### Assignment
Exactly the lines from the line with "Task: Unpin Desktop from Quick access" through the final line of the records below, both ends included, are to be set down. Do not include pictures.

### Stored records
•••••

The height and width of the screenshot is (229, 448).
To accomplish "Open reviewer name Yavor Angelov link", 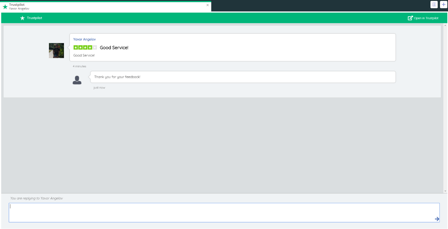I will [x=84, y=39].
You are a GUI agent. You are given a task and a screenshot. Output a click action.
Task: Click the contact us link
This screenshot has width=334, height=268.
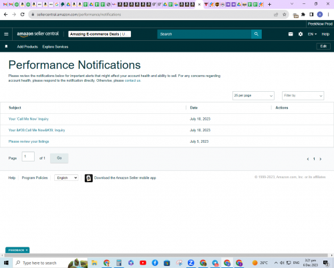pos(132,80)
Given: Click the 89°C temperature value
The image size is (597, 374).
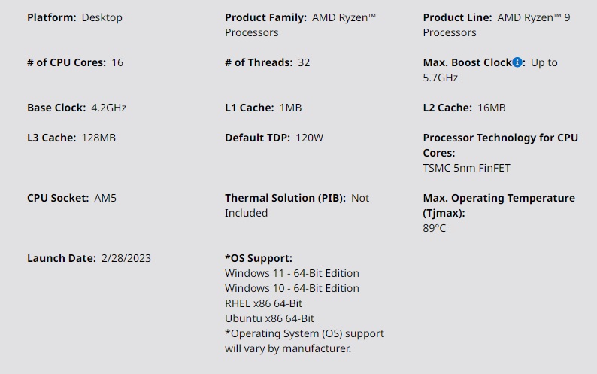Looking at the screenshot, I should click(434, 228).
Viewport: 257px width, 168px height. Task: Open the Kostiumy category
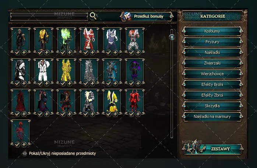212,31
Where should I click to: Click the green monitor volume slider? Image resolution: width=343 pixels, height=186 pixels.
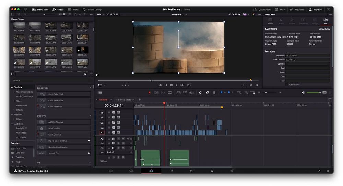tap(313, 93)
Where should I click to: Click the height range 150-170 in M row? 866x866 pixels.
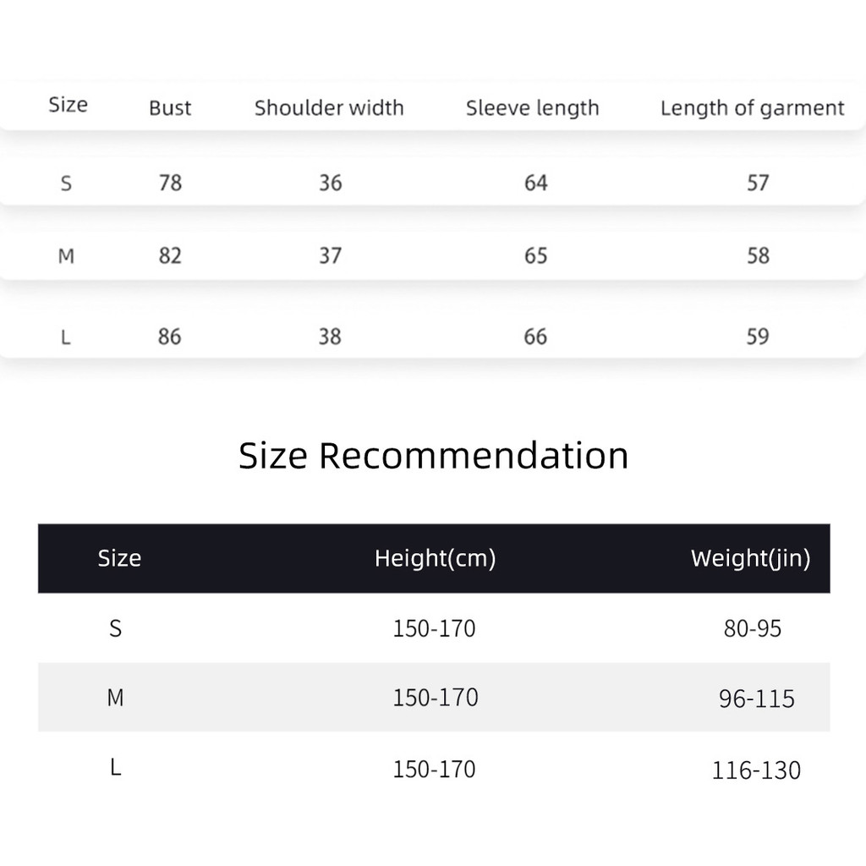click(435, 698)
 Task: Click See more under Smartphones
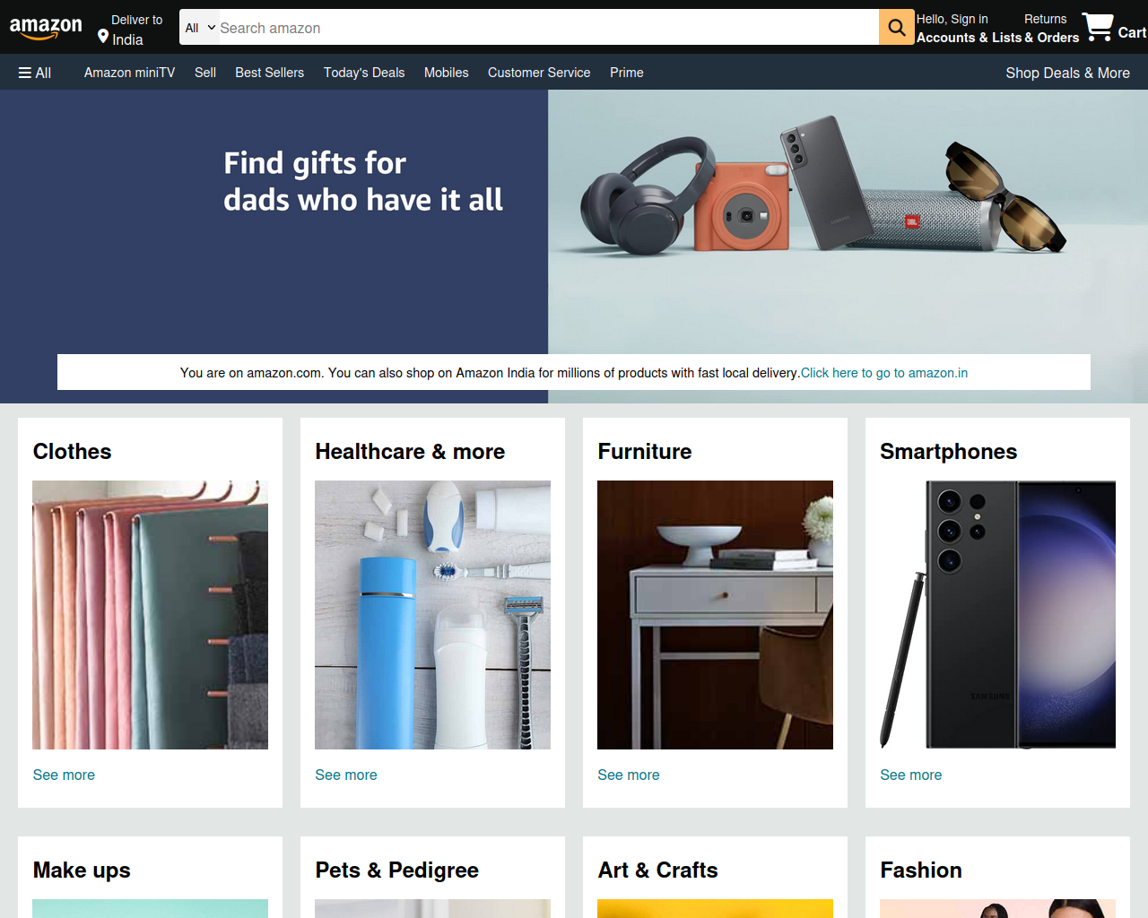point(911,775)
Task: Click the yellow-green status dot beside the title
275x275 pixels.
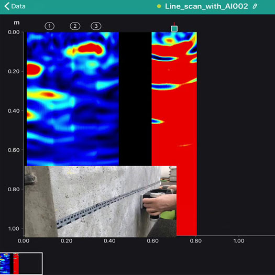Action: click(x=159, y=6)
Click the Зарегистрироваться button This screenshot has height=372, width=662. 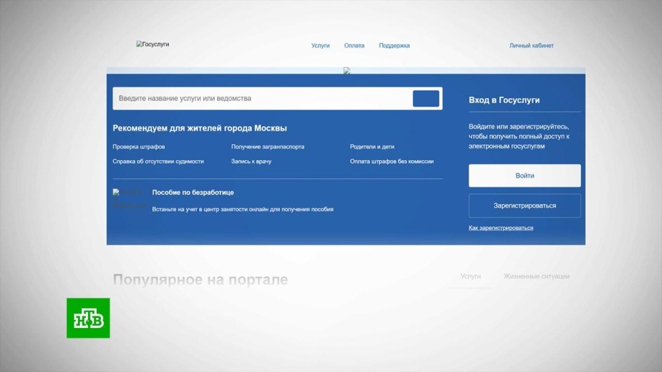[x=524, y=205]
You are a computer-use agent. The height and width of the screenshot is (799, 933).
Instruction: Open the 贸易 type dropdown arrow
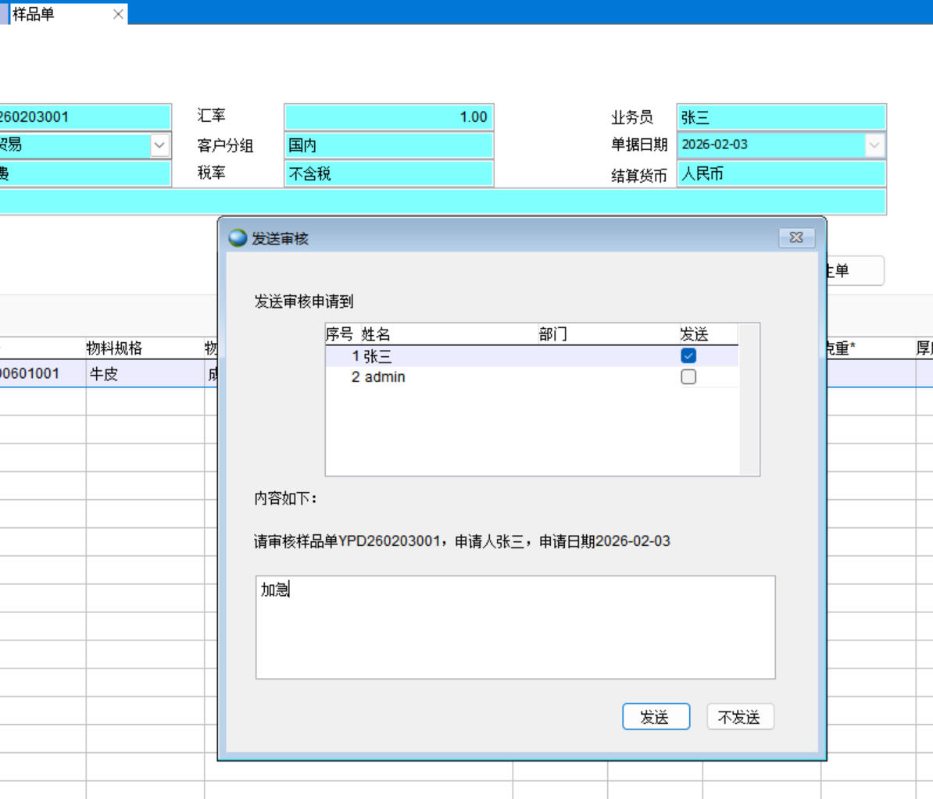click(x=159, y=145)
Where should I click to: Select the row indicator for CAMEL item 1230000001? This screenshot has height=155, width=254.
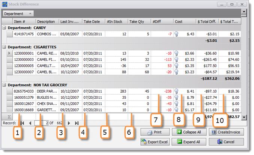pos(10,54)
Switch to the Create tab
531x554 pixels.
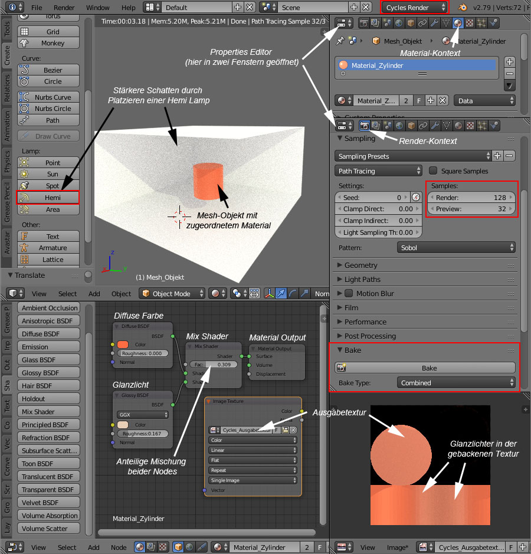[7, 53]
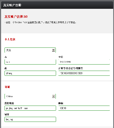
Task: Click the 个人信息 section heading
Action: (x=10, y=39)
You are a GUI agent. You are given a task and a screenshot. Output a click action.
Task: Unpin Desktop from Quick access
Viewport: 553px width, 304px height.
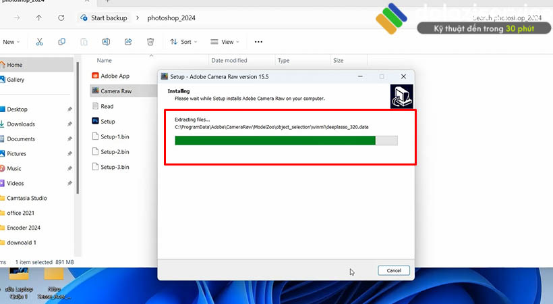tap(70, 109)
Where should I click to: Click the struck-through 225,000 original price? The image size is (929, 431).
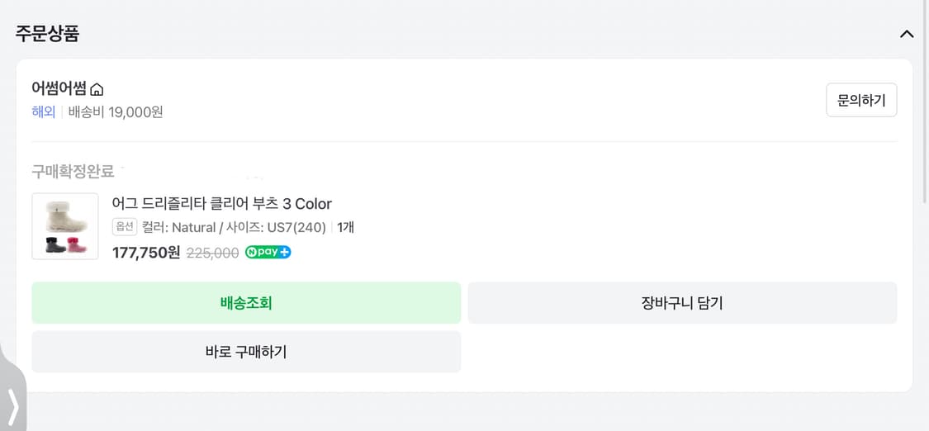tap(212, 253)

•••••

### Task output
Task: Unpin Desktop from Quick access
Viewport: 553px width, 304px height.
tap(70, 109)
Where should I click to: Click the struck-through 225,000 original price? The image size is (929, 431).
tap(212, 253)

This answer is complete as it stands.